At the end of my study time I had completed only 1050 questions on Adaptibar but my percentage correct was 86% overall. I was absolutely slamming them towards the end and it gave me A LOT of confidence. To put this in perspective, I had done roughly 2000-3000 questions on Barbri once before, 1500ish on Kaplan, and 2200 on Adaptibar previously. And my scores weren’t bad then either, I was in the 70-75% range. I really don’t know if it was test anxiety getting to me or just a sloppy study schedule. Maybe I was doing too many questions, it sure looks that way. But I felt it was necessary to pass. You’d always read/hear about people saying “An automatic MBE pass is around 1500 questions, or 2000 questions. None of this is true if you’re not learning anything.

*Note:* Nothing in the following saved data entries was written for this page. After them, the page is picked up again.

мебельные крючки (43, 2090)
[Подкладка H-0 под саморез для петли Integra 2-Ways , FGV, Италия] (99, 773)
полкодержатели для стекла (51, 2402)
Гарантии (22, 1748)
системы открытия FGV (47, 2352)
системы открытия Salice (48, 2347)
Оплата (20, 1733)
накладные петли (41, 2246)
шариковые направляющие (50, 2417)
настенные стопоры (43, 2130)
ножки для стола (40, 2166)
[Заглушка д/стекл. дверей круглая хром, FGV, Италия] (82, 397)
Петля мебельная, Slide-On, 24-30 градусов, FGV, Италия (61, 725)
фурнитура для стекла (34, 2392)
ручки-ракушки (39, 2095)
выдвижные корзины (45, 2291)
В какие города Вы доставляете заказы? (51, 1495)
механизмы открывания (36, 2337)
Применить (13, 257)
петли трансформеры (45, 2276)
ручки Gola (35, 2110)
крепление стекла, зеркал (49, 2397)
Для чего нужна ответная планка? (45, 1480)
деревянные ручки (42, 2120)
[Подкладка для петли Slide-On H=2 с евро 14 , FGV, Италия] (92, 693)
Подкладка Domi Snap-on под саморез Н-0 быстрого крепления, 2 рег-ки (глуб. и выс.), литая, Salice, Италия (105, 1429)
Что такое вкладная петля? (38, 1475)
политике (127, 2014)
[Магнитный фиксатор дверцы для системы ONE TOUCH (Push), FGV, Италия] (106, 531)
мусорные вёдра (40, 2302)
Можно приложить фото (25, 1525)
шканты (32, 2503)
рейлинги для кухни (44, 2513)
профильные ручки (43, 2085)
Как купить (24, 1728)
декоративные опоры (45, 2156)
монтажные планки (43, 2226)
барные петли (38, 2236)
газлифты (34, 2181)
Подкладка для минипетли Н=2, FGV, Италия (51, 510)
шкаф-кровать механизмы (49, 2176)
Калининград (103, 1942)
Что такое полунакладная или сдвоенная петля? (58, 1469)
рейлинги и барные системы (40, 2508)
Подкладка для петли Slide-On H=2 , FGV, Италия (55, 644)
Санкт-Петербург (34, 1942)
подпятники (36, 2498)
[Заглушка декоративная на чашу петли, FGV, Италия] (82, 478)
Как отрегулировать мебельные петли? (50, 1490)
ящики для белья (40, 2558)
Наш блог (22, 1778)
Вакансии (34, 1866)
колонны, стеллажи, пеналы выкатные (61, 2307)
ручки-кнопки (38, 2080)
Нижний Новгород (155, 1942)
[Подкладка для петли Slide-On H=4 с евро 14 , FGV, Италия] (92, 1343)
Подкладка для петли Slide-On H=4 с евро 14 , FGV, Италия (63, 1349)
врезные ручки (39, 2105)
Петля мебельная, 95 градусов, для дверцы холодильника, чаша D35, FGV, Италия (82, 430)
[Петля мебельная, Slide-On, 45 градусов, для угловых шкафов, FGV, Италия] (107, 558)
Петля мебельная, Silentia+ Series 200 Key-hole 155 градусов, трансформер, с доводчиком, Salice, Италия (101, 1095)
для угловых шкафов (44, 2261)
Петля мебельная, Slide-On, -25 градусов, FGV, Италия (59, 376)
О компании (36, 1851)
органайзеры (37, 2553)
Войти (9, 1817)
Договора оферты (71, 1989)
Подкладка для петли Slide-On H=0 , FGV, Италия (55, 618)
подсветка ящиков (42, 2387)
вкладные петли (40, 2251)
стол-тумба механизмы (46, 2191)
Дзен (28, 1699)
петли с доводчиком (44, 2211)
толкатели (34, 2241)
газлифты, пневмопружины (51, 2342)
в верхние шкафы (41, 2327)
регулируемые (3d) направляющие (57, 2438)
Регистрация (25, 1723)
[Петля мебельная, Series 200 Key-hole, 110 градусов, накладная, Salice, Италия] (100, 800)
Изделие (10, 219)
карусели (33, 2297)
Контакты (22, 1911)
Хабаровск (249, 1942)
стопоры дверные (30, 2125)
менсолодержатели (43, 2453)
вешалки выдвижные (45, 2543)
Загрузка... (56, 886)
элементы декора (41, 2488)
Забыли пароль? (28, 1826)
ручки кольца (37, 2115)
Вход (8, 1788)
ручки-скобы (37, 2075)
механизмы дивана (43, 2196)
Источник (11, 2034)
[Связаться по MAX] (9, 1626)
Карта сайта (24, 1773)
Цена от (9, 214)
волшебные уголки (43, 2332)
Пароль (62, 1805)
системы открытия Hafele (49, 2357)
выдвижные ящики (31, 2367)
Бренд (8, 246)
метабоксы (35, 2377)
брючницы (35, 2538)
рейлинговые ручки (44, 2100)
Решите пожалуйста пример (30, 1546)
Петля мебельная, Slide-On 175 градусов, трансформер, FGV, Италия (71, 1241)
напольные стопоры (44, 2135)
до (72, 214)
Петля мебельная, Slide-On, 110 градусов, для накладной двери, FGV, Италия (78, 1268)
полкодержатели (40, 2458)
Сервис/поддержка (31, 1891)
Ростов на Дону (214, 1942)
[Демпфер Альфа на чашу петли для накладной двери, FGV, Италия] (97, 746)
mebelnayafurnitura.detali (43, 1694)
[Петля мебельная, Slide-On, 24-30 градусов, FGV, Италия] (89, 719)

Come exam day I finished both sections of the MBE exam with less than five minutes on the clock both times. I made sure to take my time and understand what kind of question I was answering. If it was negligence, I’d make sure to ask myself the questions like “is there a duty owed here?” I even panicked in the early session because I got behind on some questions but I didn’t let that speed me up. 

The Seperac outlines are a gold mine of MBE knowledge. They were concise and it really feels like Joe has a backdoor into the NCBE’s brain. I would spot questions on the exam this attempt and go, “yep, easily a negligence question, look at how they’re trying to trick me.” Maybe it’s because I had taken the exam four times previously, but I really think it’s because I was more confident and prepared. 

Once again, I’m sorry for such a lengthy email. I wanted to be able to give someone some insight into what it took me to pass. Just don’t ever give up, it’s a difficult thing to achieve. Since passing I regularly visit the KY Bar Association website to see my name, it still feels unreal, but I know that if I can do it, anyone else can with the right preparation. Despite all the COVID-19 problems I already have two job offers and I look forward to exploring them more when the world returns to normal. 

Thanks so much for your help, Joe. If there’s anything else I can do to help please don’t hesitate to ask, keep doing what you’re doing because it worked for me when other programs didn’t. I know around Law School Elites and Reddit people speak very highly of you. I’ll make sure to give my input if I ever see people discussing it.